Work order 1 —
In the article below on USDA meat inspector shortages, why do slaughterhouse workers often know when a "surprise" inspection is coming? Answer in one to three sentences.
Work order 2 —
Continue the article below on USDA meat inspector shortages from its last sentence.

Current and former USDA inspectors fear shortages let sick cows into the food supply.

LOS ANGELES - Sometimes, government inspectors responsible for examining slaughterhouse cattle for mad cow disease and other ills are so short-staffed that they find themselves peering down from catwalks at hundreds of animals at once, looking for such telltale signs as droopy ears, stumbling gait and facial paralysis.

The ranks of inspectors are so thin that slaughterhouse workers often figure out when "surprise" visits are about to take place and make sure they are on their best behavior.

These allegations were raised by former and current U.S. Department of Agriculture inspectors after the biggest beef recall in history - 143 million pounds from a California meatpacker accused of sending lame "downer" cows to slaughter.

The inspectors said in interviews that they feared chronic staff shortages in their ranks were allowing sick cows to get into the nation's food supply, endangering the public. According to the USDA's own figures, the nation's inspector ranks had vacancy rates of 10 percent or more in 2006-07.

Data listing —

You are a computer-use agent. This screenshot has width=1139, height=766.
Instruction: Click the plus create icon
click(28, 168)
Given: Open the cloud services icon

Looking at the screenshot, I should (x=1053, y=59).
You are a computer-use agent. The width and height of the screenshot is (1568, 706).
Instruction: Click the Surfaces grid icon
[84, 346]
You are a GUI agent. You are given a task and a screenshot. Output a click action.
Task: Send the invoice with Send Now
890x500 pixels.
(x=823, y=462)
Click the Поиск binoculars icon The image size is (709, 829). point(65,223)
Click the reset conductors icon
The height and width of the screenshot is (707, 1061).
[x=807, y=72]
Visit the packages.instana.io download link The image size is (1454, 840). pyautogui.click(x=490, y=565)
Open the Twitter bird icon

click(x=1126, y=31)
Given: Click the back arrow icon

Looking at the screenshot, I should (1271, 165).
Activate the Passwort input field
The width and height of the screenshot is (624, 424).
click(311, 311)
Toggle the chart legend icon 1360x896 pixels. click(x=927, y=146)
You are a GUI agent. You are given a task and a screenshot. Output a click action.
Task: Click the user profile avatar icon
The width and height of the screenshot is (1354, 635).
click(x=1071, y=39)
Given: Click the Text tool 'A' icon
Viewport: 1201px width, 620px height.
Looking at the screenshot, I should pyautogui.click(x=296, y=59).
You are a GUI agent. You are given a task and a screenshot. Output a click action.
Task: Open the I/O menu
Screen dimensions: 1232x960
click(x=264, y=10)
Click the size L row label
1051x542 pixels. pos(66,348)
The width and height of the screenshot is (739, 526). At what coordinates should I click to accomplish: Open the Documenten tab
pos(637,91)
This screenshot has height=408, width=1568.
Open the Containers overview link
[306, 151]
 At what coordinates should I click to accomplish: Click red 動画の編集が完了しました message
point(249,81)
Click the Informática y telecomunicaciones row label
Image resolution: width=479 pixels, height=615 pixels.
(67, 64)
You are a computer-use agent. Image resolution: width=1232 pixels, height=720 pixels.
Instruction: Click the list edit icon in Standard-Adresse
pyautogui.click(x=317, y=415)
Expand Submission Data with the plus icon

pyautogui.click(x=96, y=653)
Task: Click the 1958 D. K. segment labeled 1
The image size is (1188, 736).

Written response 1 —
The ranks of inspectors are so thin that slaughterhouse workers can often work out when a "surprise" visit is about to happen. They then make sure they are on their best behavior.

Written response 2 —
"They're not covering all their bases," said Lester Friedlander, a former USDA veterinary inspector at a plant in Wyalusing, Pa. "There's a possibility that something could go through because you don't have the manpower to check everything."

Amanda Eamich, a spokeswoman for the USDA's Food Safety and Inspection Service, acknowledged the department had been struggling to fill vacancies, but she denied the food supply was at risk.

"Every single animal must past antemortem inspection before it's presented for slaughter, so only healthy animals are going to pass," she said. "We do have continuous inspection at slaughter facilities."

Similarly, Janet Riley, a spokeswoman for the American Meat Institute, defended the heavily regulated meatpacking industry's safety record. "Nobody has this level of inspection," she said.

The current and former inspectors and other industry critics alleged that the staff shortages were also resulting in the mistreatment of animals on the way to slaughter and may have contributed to this week's recall.

The USDA recalled the beef after the Humane Society of the United States released undercover video that showed slaughterhouse workers at the Chino-based Westland/Hallmark Meat Co. kicking and shoving sick and crippled cows and forcing them to stand with electric prods, forklifts and water hoses.

Wayne Pacelle, the Humane Society's president and chief executive, said that the video was recorded over six weeks in the fall and that all the abuse happened when USDA inspectors were not present.

"The inspection system obviously has enormous gaps if these routine abuses could happen," he said. "The inspector would show up, and if there were downed animals, the workers would try to get them up before the inspectors got there."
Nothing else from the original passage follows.